The nail in the small brewer’s coffin came in January of 1919 with the passage of prohibition. Only the biggest survived by turning their breweries into factories and making “near beer,” or beer with low to no alcohol. However, craft beer has experienced a resurgence in recent decades, and many say we are now in our second golden age with more than 1,500 breweries operating in the United States. Sure, the brewing behemoths still have the bulk of the business, but all of the growth in the industry is coming from the little guys making impressive beer. Now, at last, Mississippi gets to play along with the rest of the yard.
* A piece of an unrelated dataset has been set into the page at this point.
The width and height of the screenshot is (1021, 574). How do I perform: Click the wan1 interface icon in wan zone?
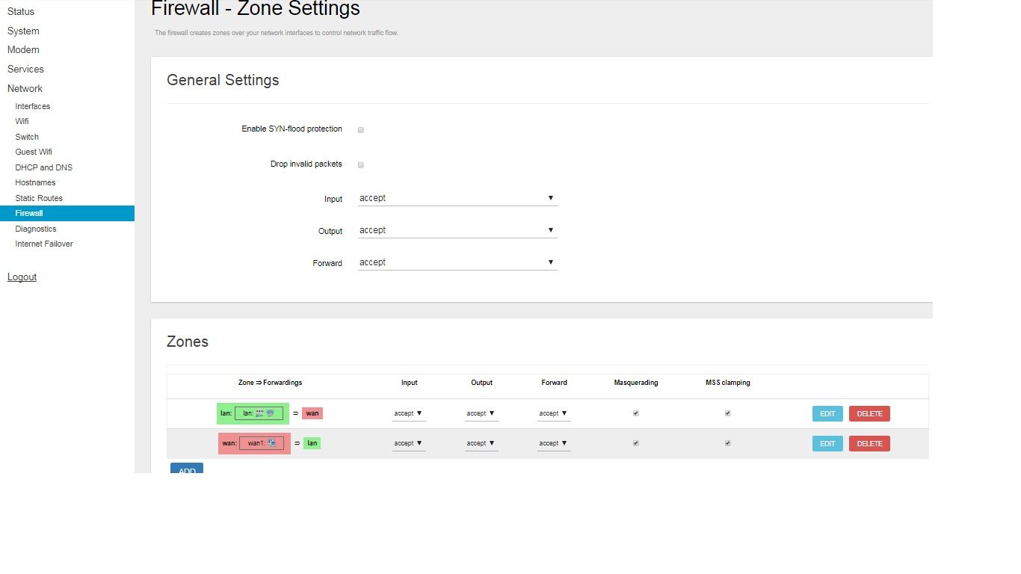click(x=272, y=443)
Top 20 Beer-consuming states in the USA
State | Gallons Per Year/Per Capita |
Nevada | 44 |
New Hampshire | 43.4 |
North Dakota | 41.7 |
Montana | 41.5 |
South Dakota | 39 |
Wisconsin | 38.2 |
New Mexico | 37.8 |
Texas | 37.4 |
Louisiana | 37.1 |
South Carolina | 37 |
Kentucky | 36.8 |
Nebraska | 36.6 |
Arizona | 36.4 |
Wyoming | 36.4 |
Delaware | 35.4 |
Mississippi | 35.1 |
Iowa | 34.4 |
Florida | 33.8 |
Ohio | 33.5 |
Colorado | 33.4 |
Source: Beerinfo.com
The brewers at Lazy Magnolia, founded in 2005, feared that the Mississippi customers might not appreciate the more intense “craft” beers that they wanted to make. With this in mind, they produced Reb Ale (now known as Deep South Pale Ale), a beer that was as close to a traditional American lager as they could brew, and planned on it being their bread-and-butter product—the one that would allow them to sell a little bit of the more complex and intense “good stuff.” When the “good stuff” started outselling the “light stuff,” they were pleasantly surprised and became cautiously optimistic that change was on the wind.
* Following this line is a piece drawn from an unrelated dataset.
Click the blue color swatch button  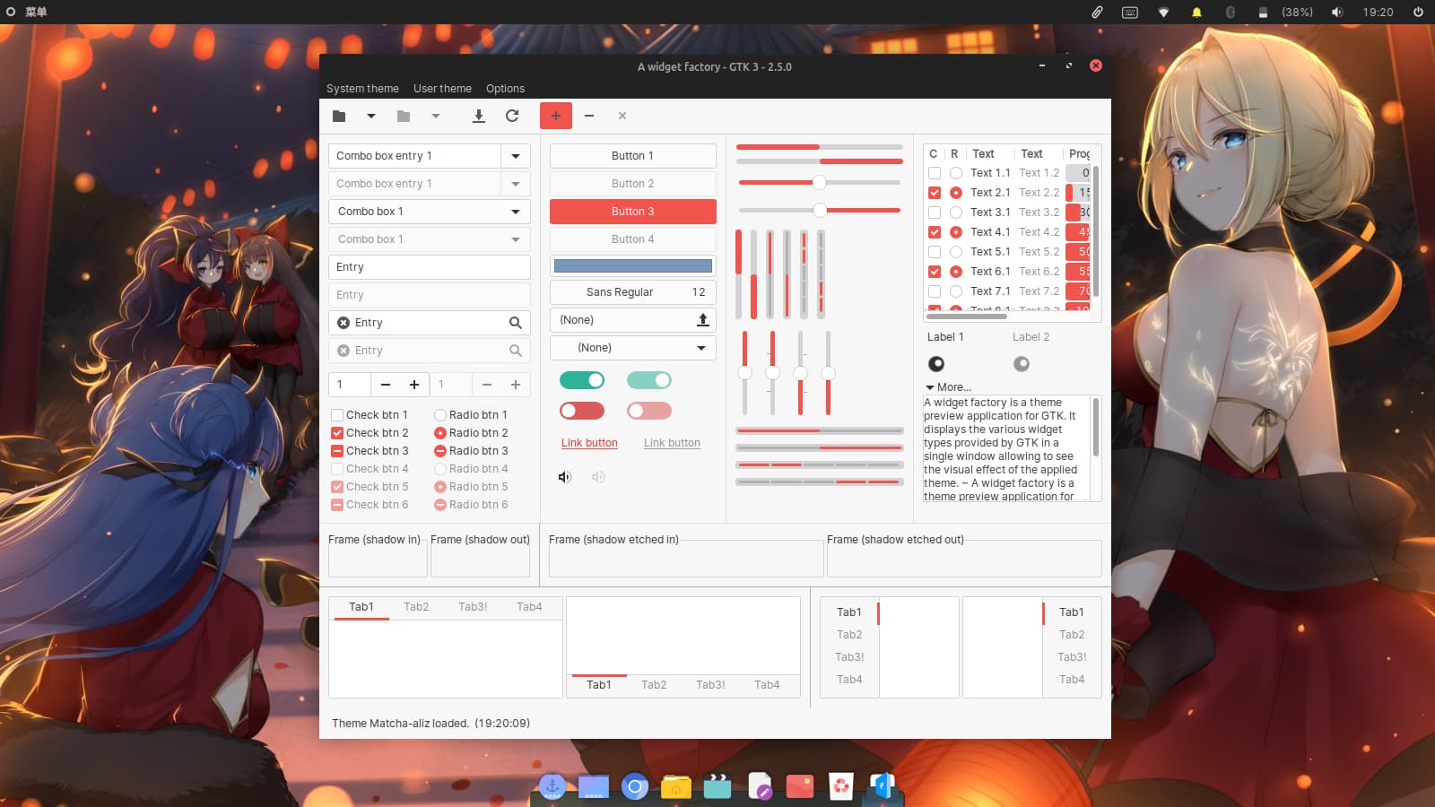point(633,266)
Fast forward seven years, and those seeds of change sown by a couple who started brewing as a kitchen-counter hobby grew and blossomed into a full-blown craft-beer movement that swept through bars and restaurants and, of all places, the Mississippi State Capitol. A handful of self-proclaimed “beer geeks” and “hop heads,” operating under the banner of Raise Your Pints, took on the political who’s who in the shining buckle of the Bible Belt and accomplished the unthinkable.
In just a couple of sessions, they convinced the old lions of the Mississippi legislature to pass a law increasing the alcohol content of beer and allowing for the sale of more beer.
Hang around any local bar that pours craft beer, and you’ll hear the buzz. There’s an electric anticipation in the air, and the magic date of July 1 on everyone’s lips. That is the day when Mississippi will finally be free from the Draconian cap of 5 percent alcohol by weight, or ABW, and higher-gravity beers will be on the store shelves.
How old is beer?
“From the time men first domesticated grains about 8000 B.C. they might have brewed beer and inhabitants of various parts of the world certainly were brewing by 3500 B.C. Soon it was the most popular alcoholic beverage in Mesopotamia—beer idioms became part of language and the government took to taxing beer consumption—a position it has enjoyed in most of the world ever since.”
Source: craftbeer.com
Everyone has favorites they’re hoping to see on tap—my two are Andygator by Abita Brewing and De Koninck Triple d’Anvers. Hop heads are hoarding “big beers” and holding parties that will commence at the stroke of midnight with the synchronized bottle-top-popping of their favorite elixirs. Beer tastings are scheduled and full-blown celebrations, like our “Underground USA” at Underground 119, are set to go. It’ll be like a hipster New Year’s Eve right in the middle of our long hot summer.